[Collection entries]
★ ★ ★ ★ ★ ★ ★
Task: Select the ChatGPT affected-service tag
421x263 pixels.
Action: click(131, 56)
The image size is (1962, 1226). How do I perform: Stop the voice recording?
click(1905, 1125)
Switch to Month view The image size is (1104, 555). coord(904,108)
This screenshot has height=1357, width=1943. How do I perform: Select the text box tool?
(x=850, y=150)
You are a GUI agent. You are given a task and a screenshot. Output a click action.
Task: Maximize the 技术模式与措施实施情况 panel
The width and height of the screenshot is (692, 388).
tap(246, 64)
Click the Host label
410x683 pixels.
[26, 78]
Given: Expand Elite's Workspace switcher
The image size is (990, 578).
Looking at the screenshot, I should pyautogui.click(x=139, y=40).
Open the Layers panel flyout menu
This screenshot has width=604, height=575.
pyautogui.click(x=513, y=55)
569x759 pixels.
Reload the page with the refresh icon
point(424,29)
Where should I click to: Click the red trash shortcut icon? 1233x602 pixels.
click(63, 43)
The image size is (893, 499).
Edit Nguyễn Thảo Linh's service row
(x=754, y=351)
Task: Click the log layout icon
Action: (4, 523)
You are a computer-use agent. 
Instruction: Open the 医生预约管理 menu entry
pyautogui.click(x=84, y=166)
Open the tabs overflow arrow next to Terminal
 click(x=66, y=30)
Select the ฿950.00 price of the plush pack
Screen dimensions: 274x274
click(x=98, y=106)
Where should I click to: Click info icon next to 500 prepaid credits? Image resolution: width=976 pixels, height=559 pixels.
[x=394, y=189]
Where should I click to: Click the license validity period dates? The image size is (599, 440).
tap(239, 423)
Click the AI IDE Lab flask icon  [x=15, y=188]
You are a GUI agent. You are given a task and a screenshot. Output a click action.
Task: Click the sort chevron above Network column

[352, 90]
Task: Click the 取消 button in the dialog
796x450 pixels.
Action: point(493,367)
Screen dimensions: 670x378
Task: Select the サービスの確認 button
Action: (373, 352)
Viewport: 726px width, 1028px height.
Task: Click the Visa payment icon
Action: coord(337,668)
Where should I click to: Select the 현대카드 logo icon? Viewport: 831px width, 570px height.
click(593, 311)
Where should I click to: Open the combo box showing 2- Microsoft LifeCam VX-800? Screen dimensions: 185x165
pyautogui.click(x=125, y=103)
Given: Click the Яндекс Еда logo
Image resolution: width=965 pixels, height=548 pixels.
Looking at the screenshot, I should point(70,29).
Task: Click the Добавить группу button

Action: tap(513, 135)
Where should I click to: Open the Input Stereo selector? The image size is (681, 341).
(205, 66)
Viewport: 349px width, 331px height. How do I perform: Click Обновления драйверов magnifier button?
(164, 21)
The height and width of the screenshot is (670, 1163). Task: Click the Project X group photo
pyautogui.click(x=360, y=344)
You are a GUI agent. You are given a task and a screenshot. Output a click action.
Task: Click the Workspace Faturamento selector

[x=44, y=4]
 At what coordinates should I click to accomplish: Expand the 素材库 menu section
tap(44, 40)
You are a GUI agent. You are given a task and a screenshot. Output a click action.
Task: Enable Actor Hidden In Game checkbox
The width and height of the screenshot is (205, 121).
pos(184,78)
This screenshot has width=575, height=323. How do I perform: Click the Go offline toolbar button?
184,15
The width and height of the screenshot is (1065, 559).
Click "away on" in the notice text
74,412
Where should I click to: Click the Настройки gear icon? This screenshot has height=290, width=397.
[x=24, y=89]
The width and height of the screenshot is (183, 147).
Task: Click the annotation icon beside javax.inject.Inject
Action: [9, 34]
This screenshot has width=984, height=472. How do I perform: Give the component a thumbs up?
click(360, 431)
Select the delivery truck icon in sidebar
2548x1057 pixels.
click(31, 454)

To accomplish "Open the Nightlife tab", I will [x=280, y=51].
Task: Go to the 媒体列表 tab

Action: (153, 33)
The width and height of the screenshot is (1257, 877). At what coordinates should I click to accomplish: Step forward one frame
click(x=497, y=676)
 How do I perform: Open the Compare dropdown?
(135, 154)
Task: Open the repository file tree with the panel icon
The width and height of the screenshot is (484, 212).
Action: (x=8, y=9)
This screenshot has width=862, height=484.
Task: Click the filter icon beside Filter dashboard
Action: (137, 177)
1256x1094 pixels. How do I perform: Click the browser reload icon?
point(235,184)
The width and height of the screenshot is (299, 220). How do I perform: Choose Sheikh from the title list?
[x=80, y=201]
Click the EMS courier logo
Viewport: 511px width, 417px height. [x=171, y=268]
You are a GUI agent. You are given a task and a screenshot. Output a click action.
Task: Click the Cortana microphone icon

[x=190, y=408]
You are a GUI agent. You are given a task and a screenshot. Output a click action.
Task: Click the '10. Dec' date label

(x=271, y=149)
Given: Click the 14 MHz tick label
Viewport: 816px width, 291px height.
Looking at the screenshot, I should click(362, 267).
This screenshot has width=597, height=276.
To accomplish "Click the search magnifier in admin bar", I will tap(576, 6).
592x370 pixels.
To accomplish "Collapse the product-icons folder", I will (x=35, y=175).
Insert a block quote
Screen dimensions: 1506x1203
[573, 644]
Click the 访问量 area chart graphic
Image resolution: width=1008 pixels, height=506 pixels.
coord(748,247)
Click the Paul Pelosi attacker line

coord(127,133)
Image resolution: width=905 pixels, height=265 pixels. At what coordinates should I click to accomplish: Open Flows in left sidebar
★ ★ ★ ★ ★ ★ ★
Please retype all of the records above line for line, keeping every character the same.

- **OUTPUT FOR THIS TASK**
Task: Select the ChatGPT affected-service tag
421x263 pixels.
Action: click(131, 56)
The image size is (1962, 1226). How do I perform: Stop the voice recording?
click(1905, 1125)
Switch to Month view The image size is (1104, 555). coord(904,108)
This screenshot has height=1357, width=1943. How do I perform: Select the text box tool?
(x=850, y=150)
You are a GUI agent. You are given a task and a screenshot. Output a click action.
Task: Maximize the 技术模式与措施实施情况 panel
The width and height of the screenshot is (692, 388).
tap(246, 64)
Click the Host label
410x683 pixels.
[26, 78]
Given: Expand Elite's Workspace switcher
The image size is (990, 578).
Looking at the screenshot, I should pyautogui.click(x=139, y=40).
Open the Layers panel flyout menu
This screenshot has width=604, height=575.
pyautogui.click(x=513, y=55)
569x759 pixels.
Reload the page with the refresh icon
point(424,29)
Where should I click to: Click the red trash shortcut icon? 1233x602 pixels.
click(63, 43)
The image size is (893, 499).
Edit Nguyễn Thảo Linh's service row
(x=754, y=351)
Task: Click the log layout icon
Action: (4, 523)
You are a computer-use agent. 
Instruction: Open the 医生预约管理 menu entry
pyautogui.click(x=84, y=166)
Open the tabs overflow arrow next to Terminal
 click(x=66, y=30)
Select the ฿950.00 price of the plush pack
Screen dimensions: 274x274
click(x=98, y=106)
Where should I click to: Click info icon next to 500 prepaid credits? Image resolution: width=976 pixels, height=559 pixels.
[x=394, y=189]
Where should I click to: Click the license validity period dates? The image size is (599, 440).
tap(239, 423)
Click the AI IDE Lab flask icon  [x=15, y=188]
You are a GUI agent. You are given a task and a screenshot. Output a click action.
Task: Click the sort chevron above Network column

[352, 90]
Task: Click the 取消 button in the dialog
796x450 pixels.
Action: point(493,367)
Screen dimensions: 670x378
Task: Select the サービスの確認 button
Action: (373, 352)
Viewport: 726px width, 1028px height.
Task: Click the Visa payment icon
Action: coord(337,668)
Where should I click to: Select the 현대카드 logo icon? Viewport: 831px width, 570px height.
click(593, 311)
Where should I click to: Open the combo box showing 2- Microsoft LifeCam VX-800? Screen dimensions: 185x165
pyautogui.click(x=125, y=103)
Given: Click the Яндекс Еда logo
Image resolution: width=965 pixels, height=548 pixels.
Looking at the screenshot, I should point(70,29).
Task: Click the Добавить группу button

Action: tap(513, 135)
Where should I click to: Open the Input Stereo selector? The image size is (681, 341).
(205, 66)
Viewport: 349px width, 331px height. How do I perform: Click Обновления драйверов magnifier button?
(164, 21)
The height and width of the screenshot is (670, 1163). Task: Click the Project X group photo
pyautogui.click(x=360, y=344)
You are a GUI agent. You are given a task and a screenshot. Output a click action.
Task: Click the Workspace Faturamento selector

[x=44, y=4]
 At what coordinates should I click to accomplish: Expand the 素材库 menu section
tap(44, 40)
You are a GUI agent. You are given a task and a screenshot. Output a click action.
Task: Enable Actor Hidden In Game checkbox
The width and height of the screenshot is (205, 121).
pos(184,78)
This screenshot has width=575, height=323. How do I perform: Click the Go offline toolbar button?
184,15
The width and height of the screenshot is (1065, 559).
Click "away on" in the notice text
74,412
Where should I click to: Click the Настройки gear icon? This screenshot has height=290, width=397.
[x=24, y=89]
The width and height of the screenshot is (183, 147).
Task: Click the annotation icon beside javax.inject.Inject
Action: [9, 34]
This screenshot has width=984, height=472. How do I perform: Give the component a thumbs up?
click(360, 431)
Select the delivery truck icon in sidebar
2548x1057 pixels.
click(31, 454)

To accomplish "Open the Nightlife tab", I will [x=280, y=51].
Task: Go to the 媒体列表 tab

Action: (153, 33)
The width and height of the screenshot is (1257, 877). At what coordinates should I click to accomplish: Step forward one frame
click(x=497, y=676)
 How do I perform: Open the Compare dropdown?
(135, 154)
Task: Open the repository file tree with the panel icon
The width and height of the screenshot is (484, 212).
Action: (x=8, y=9)
This screenshot has width=862, height=484.
Task: Click the filter icon beside Filter dashboard
Action: (137, 177)
1256x1094 pixels. How do I perform: Click the browser reload icon?
point(235,184)
The width and height of the screenshot is (299, 220). How do I perform: Choose Sheikh from the title list?
[x=80, y=201]
Click the EMS courier logo
Viewport: 511px width, 417px height. [x=171, y=268]
You are a GUI agent. You are given a task and a screenshot. Output a click action.
Task: Click the Cortana microphone icon

[x=190, y=408]
You are a GUI agent. You are given a task and a screenshot. Output a click action.
Task: Click the '10. Dec' date label

(x=271, y=149)
Given: Click the 14 MHz tick label
Viewport: 816px width, 291px height.
Looking at the screenshot, I should click(362, 267).
This screenshot has width=597, height=276.
To accomplish "Click the search magnifier in admin bar", I will tap(576, 6).
592x370 pixels.
To accomplish "Collapse the product-icons folder", I will (x=35, y=175).
Insert a block quote
Screen dimensions: 1506x1203
[573, 644]
Click the 访问量 area chart graphic
Image resolution: width=1008 pixels, height=506 pixels.
coord(748,247)
Click the Paul Pelosi attacker line

coord(127,133)
Image resolution: width=905 pixels, height=265 pixels. At what coordinates should I click to accomplish: Open Flows in left sidebar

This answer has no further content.